## Task instructions
1. Reproduce the part of the election commentary starting with "Yet, even moderates" and going on through "have botched it.".
2. Shorten the paragraph of the election commentary that opens "Much of Biden's zealous policy plan" into a bulleted list that keeps its main facts.
3. Continue the election commentary from its last sentence.

## Selected passage
*** Begin section ***

Speaking of money, Maine was not the only state in which Democrats wasted it. $102 million was spent in South Carolina, which only managed to win a meager 44% of the vote. Similarly, in a bid to unseat Senate Majority Leader Mitch Mcconnell, Democrats outraised him by $33 million but lost by 20 points.
Democrats were most comfortable about their standing in the House of Representatives. But, just as in the Senate, they underperformed there as well. They knew with near certainty that they would maintain control, but even had aspirations to bolster their 17-seat majority.
By the third day of this prolonged counting process, it was clear they would instead lose seats on aggregate. At the time of writing, Republicans have picked up a six-seat net gain in the House.
Much of Biden’s zealous policy plan relies on congressional control. Biden claims a long history of reaching across the aisle, which he has done, but he must recognize that congressional polarization is more intense than when he was a senator. If he can soothe the divide to the extent he claims, he may be able to lobby moderate Republicans such as Lisa Murkowski of Alaska and Collins, who have broken party lines in key votes during Trump’s first term, to pass some legislation.
Yet, even moderates maintain enough traditional Republican values such that revoking Trump’s tax cuts, passing extensive gun control reform, making inroads on climate change and more simply will not be possible without a majority in the Senate, and Democrats have botched it.
The polls miss the mark once again
The morning of Nov. 4, as the “red mirage” phenomenon was in full effect, anxious Biden supporters worried that Trump had done it again; that he shocked the country by disproving projections of a Biden landslide just as he did in 2016.
Luckily for those Biden supporters, Democratic-friendly mail-in votes have made their way into the vote count in the following days, and the polls began to appear more accurate. And although Biden seems the clear favorite at the time of writing, the polls were still wrong by some four-odd points.
Polls were watched most intensively in the three “blue wall” states: Pennsylvania, Michigan and Wisconsin. Biden’s easiest path to election depended on rebuilding that wall, and despite having far more options at this stage in the race, still partially does with Pennsylvania’s 20 electoral votes technically still up in the air. In these three states, the pre-election averages showed that the Biden-Harris campaign had nothing to worry about.

*** End section ***

## Information
*** Begin section ***

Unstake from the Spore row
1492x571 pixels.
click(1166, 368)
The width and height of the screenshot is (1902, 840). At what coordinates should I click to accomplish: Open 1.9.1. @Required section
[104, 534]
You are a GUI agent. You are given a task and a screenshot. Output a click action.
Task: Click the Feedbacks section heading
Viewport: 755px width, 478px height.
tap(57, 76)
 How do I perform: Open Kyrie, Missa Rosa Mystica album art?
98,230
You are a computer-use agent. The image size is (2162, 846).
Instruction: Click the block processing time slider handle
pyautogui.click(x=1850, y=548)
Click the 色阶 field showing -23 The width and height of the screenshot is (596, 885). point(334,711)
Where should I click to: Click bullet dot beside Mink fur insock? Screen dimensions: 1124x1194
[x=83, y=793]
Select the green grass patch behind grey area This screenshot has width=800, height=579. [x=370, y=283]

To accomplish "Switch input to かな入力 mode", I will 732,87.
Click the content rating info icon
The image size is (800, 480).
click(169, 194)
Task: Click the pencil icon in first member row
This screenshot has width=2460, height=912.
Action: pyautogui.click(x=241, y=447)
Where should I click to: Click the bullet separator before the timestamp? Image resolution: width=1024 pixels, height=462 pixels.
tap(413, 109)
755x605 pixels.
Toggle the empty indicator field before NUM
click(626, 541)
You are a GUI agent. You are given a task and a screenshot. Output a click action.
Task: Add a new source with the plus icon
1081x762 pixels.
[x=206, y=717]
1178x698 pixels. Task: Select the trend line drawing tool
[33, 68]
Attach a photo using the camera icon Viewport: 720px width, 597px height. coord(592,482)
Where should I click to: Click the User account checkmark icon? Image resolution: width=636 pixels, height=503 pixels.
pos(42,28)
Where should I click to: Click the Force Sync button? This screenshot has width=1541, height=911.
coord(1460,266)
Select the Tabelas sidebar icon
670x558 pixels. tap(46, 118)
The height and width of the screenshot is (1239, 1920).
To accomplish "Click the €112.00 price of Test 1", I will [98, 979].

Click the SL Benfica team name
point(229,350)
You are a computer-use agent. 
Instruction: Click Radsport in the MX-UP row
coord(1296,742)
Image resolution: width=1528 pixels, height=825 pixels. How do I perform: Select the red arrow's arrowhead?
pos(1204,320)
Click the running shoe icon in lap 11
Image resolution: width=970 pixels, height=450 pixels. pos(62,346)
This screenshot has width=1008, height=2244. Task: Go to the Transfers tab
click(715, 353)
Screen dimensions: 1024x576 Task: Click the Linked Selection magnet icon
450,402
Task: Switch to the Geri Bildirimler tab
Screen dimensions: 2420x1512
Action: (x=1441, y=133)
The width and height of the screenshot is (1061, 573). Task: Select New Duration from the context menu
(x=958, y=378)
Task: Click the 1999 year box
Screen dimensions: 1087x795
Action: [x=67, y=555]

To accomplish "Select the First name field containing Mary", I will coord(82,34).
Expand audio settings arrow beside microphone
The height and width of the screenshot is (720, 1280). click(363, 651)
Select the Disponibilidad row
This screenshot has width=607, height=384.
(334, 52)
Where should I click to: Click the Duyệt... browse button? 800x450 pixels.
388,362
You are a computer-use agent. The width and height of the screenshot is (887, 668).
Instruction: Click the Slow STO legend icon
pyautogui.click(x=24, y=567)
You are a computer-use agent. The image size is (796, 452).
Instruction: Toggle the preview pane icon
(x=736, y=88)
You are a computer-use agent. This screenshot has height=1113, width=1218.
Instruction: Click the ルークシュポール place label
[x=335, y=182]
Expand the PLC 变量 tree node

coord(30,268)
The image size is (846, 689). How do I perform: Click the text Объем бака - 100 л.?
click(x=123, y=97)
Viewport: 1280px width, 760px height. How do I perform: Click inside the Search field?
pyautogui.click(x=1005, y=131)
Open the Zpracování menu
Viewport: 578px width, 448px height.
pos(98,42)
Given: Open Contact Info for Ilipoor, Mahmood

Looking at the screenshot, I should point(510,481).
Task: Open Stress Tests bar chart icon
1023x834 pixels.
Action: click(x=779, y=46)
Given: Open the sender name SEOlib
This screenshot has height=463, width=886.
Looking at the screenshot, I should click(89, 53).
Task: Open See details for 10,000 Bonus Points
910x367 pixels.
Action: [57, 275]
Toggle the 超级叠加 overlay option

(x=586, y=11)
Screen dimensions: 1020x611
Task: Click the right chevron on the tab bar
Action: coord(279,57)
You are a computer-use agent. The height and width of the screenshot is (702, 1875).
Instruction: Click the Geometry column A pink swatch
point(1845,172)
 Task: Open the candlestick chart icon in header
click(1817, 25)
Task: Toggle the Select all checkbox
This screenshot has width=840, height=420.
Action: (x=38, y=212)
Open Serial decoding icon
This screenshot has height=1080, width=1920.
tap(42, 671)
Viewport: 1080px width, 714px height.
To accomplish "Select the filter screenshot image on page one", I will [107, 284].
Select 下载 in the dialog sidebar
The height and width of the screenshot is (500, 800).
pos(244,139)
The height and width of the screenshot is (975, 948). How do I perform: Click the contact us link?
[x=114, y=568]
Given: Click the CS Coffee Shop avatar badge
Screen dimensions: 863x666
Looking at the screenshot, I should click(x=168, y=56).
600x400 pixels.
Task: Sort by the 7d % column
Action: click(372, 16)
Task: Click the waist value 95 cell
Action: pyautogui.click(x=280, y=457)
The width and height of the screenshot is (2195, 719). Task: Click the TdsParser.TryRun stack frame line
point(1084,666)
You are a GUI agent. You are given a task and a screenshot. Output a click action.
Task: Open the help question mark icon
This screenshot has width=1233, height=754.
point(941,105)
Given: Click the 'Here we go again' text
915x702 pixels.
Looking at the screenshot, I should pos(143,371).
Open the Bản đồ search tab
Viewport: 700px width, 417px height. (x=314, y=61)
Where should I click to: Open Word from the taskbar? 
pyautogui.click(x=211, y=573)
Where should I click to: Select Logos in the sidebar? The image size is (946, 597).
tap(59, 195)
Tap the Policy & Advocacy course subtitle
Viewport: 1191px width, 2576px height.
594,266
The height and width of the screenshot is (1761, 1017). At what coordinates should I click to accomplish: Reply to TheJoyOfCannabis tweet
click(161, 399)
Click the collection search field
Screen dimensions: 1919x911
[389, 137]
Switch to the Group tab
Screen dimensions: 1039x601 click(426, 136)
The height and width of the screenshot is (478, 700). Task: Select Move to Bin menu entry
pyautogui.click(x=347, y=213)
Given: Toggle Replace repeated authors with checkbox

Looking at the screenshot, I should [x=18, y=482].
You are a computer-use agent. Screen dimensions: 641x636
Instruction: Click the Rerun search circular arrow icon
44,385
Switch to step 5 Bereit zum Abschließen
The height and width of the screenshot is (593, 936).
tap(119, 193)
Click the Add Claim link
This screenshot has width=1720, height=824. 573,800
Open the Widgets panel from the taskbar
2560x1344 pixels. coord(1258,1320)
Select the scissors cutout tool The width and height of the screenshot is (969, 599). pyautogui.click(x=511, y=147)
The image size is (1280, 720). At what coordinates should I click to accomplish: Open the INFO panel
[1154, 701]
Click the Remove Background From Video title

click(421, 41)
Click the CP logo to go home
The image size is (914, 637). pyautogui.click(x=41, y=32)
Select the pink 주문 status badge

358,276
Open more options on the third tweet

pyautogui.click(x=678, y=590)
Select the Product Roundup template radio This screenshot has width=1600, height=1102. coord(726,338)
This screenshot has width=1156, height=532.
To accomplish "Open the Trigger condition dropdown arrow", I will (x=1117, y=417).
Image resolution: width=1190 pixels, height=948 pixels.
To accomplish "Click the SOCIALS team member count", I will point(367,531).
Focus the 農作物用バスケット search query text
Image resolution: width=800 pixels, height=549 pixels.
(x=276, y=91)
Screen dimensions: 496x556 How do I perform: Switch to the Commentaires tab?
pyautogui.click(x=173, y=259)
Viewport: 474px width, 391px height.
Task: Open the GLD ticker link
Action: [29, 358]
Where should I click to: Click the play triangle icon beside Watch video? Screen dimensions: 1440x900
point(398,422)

*** End section ***

## Answers by task
1.
Yet, even moderates maintain enough traditional Republican values such that revoking Trump’s tax cuts, passing extensive gun control reform, making inroads on climate change and more simply will not be possible without a majority in the Senate, and Democrats have botched it.

2.
- Much of Biden's policy plan depends on control of Congress.
- Biden has a real history of working with the other party, but Congress is more divided now than when he was a senator.
- If he can ease that divide as much as he claims, he may win over moderate Republicans to pass some laws. Lisa Murkowski of Alaska and Collins are examples, since both broke with their party on key votes during Trump's first term.

3.
Trump’s “silent majority,” a group of voters that are secretive about their support for the president, is very real, and most impactful in the Midwest. In Pennsylvania, Michigan and Wisconsin, Trump supporters who kept their views close to their chest turned out and toppled the polling margin.
Pollsters knew they had to adjust their models to account for the silent Trump vote, and they didn’t. Although, to slightly reign in the poll-bashing, an inherently under-the-radar demographic like the silent majority is difficult to track. This is exactly why it is a voting bloc that surprises at the polls on election day and exposes polling flaws.
Trump’s infamous rallies may be the reason he is a poll-defying enigma. Many believe these rallies are ineffective, arguing they uselessly stir up supporters that are already convinced of their vote for Trump. Such logic discounts the fact that these rallies energize Republican bases that Democrats simply avoid. For instance, in rural Pennsylvania where rallies came thick and fast before the election, Trump has run up massive double-digit margins. While these counties may not contain many votes, if you string them all together, they eventually add up.
After eluding the odds for two elections, one thing is clear: the president has an innate ability to fool the experts, and that is something for which he deserves credit. This time, his deceptive nature just wasn’t quite enough to turn the tide.